→ PROVIDED MATERIAL:
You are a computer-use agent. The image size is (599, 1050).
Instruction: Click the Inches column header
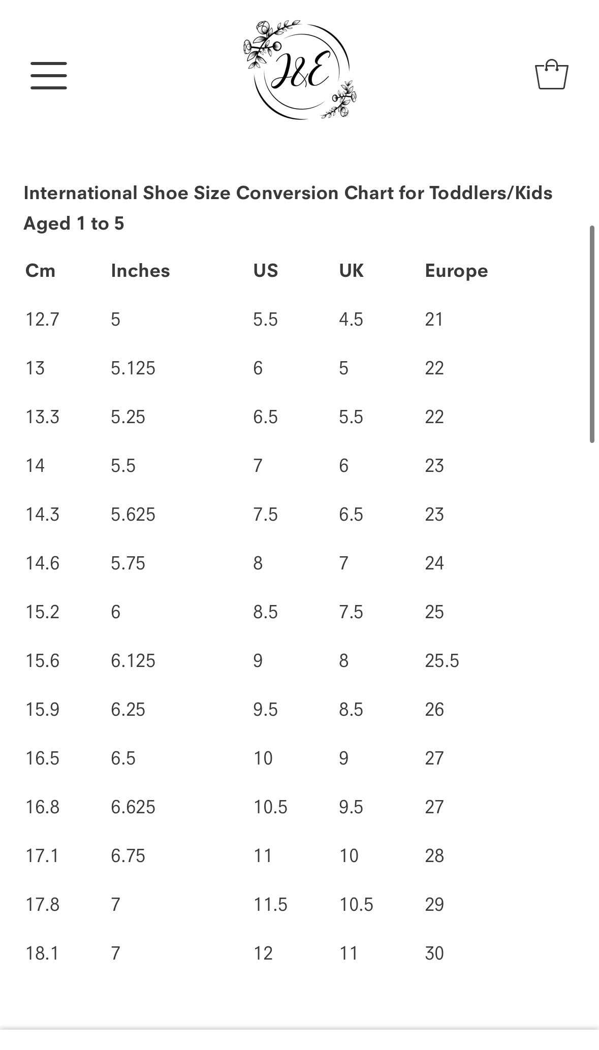(140, 271)
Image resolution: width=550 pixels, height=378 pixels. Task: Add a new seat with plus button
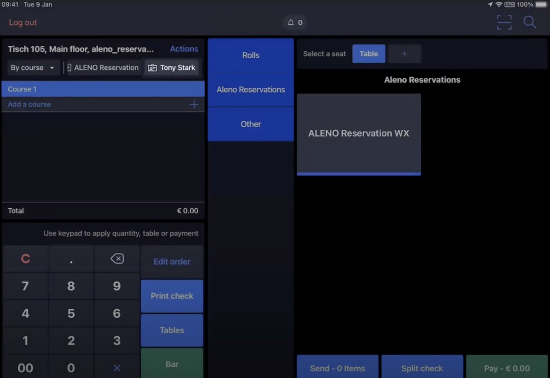(x=404, y=54)
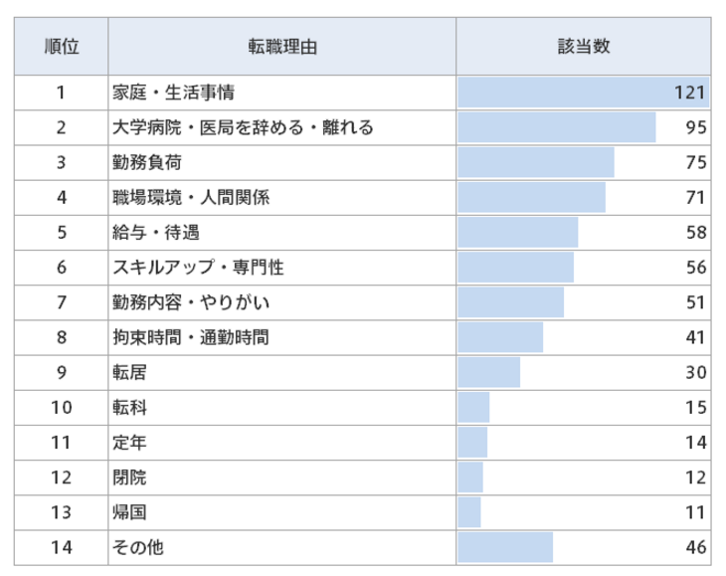Click the 該当数 column header

tap(584, 47)
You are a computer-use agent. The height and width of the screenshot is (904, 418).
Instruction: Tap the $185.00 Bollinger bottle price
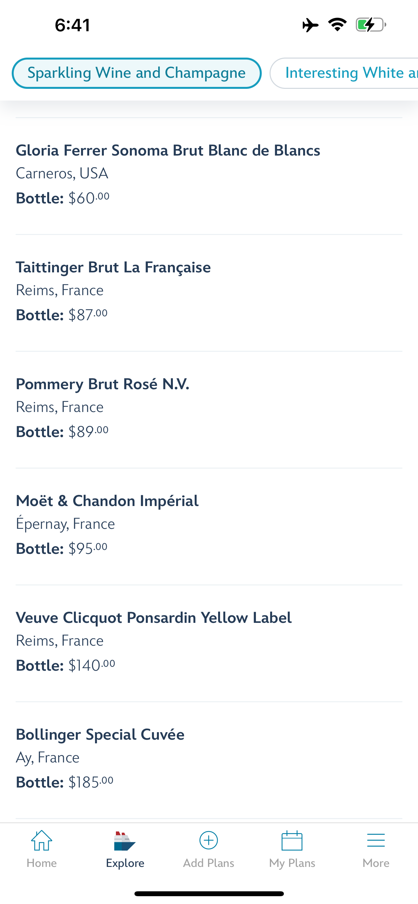[91, 783]
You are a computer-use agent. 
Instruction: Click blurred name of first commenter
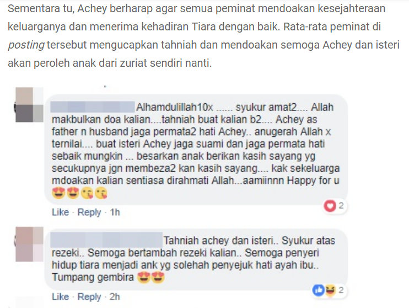pyautogui.click(x=93, y=108)
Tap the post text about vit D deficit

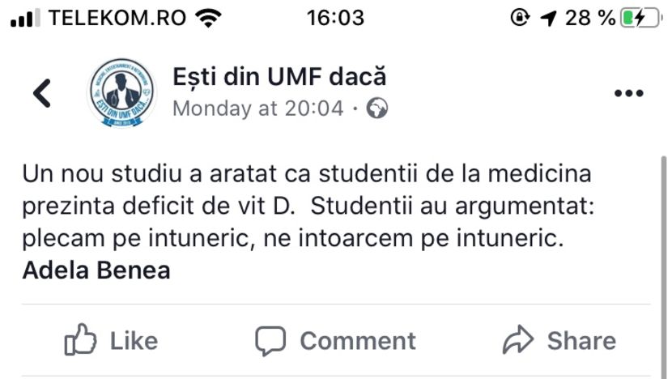pos(308,207)
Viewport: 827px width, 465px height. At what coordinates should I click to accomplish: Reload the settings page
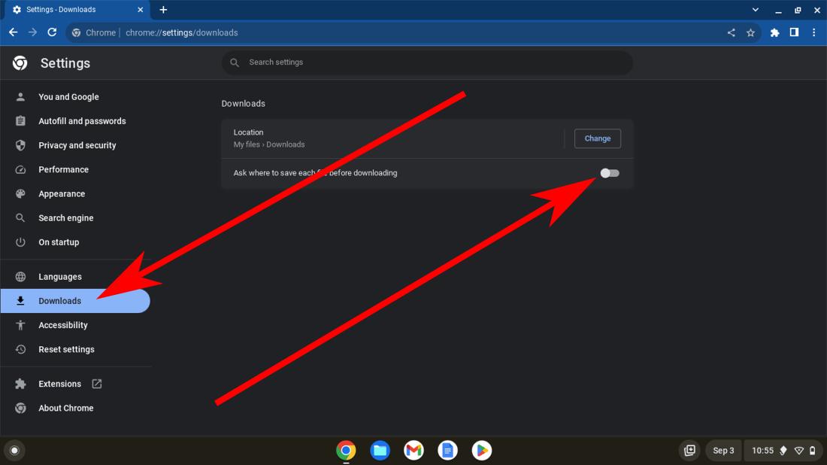(51, 32)

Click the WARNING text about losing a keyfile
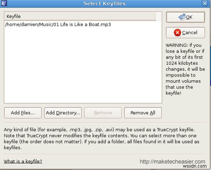[185, 69]
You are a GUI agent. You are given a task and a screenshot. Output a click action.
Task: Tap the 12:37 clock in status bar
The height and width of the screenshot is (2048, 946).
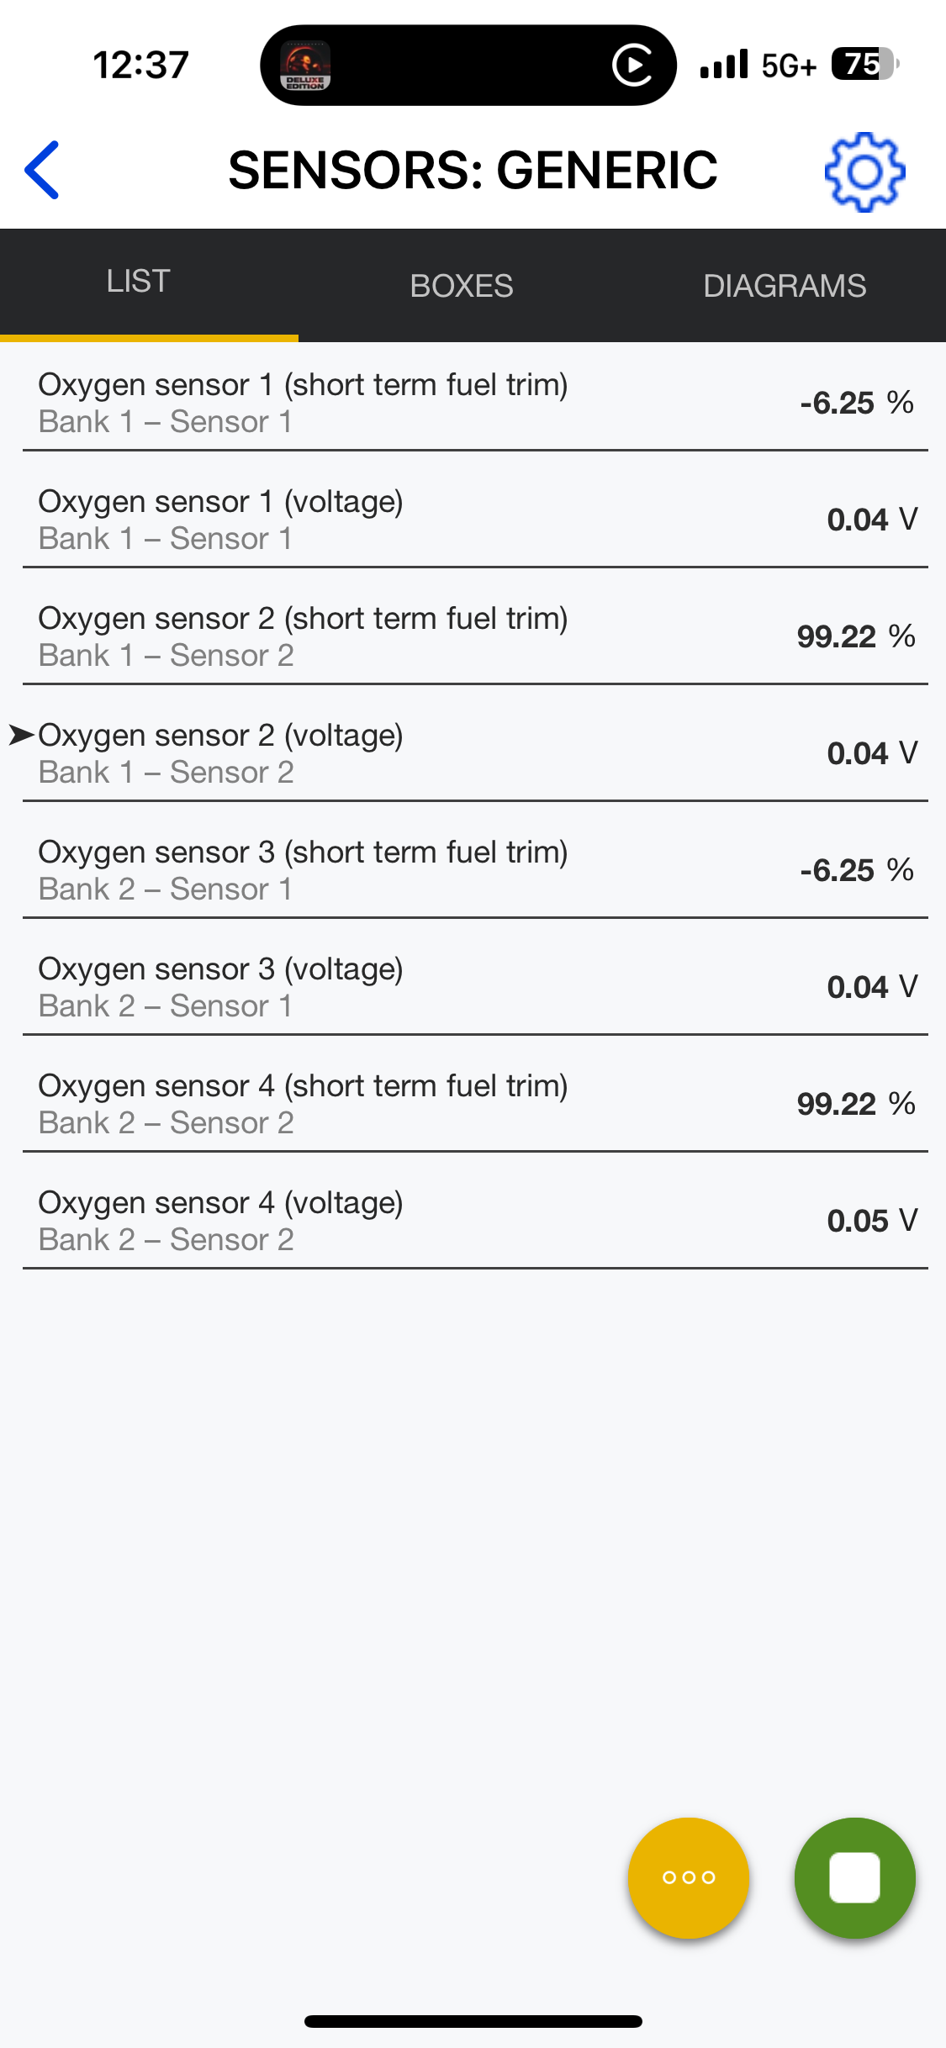(141, 65)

→ DIRECTIONS: An exact transcription of the data above is needed, without the pictures.

→ ANSWER:
You are a computer-use agent. The image size is (599, 1050).
Instruction: Click the Inches column header
(140, 271)
Image resolution: width=550 pixels, height=378 pixels. Task: Add a new seat with plus button
(x=404, y=54)
Click the 該当数 column header

tap(584, 47)
You are a computer-use agent. The height and width of the screenshot is (904, 418).
Instruction: Tap the $185.00 Bollinger bottle price
[91, 783]
You are a computer-use agent. 
Instruction: Click blurred name of first commenter
pyautogui.click(x=93, y=108)
Tap the post text about vit D deficit

pos(308,207)
Viewport: 827px width, 465px height. At what coordinates should I click to accomplish: Reload the settings page
(51, 32)

Click the WARNING text about losing a keyfile
[185, 69]
You are a GUI agent. You are given a task and a screenshot. Output a click action.
Task: Tap the 12:37 clock in status bar
The height and width of the screenshot is (2048, 946).
(141, 65)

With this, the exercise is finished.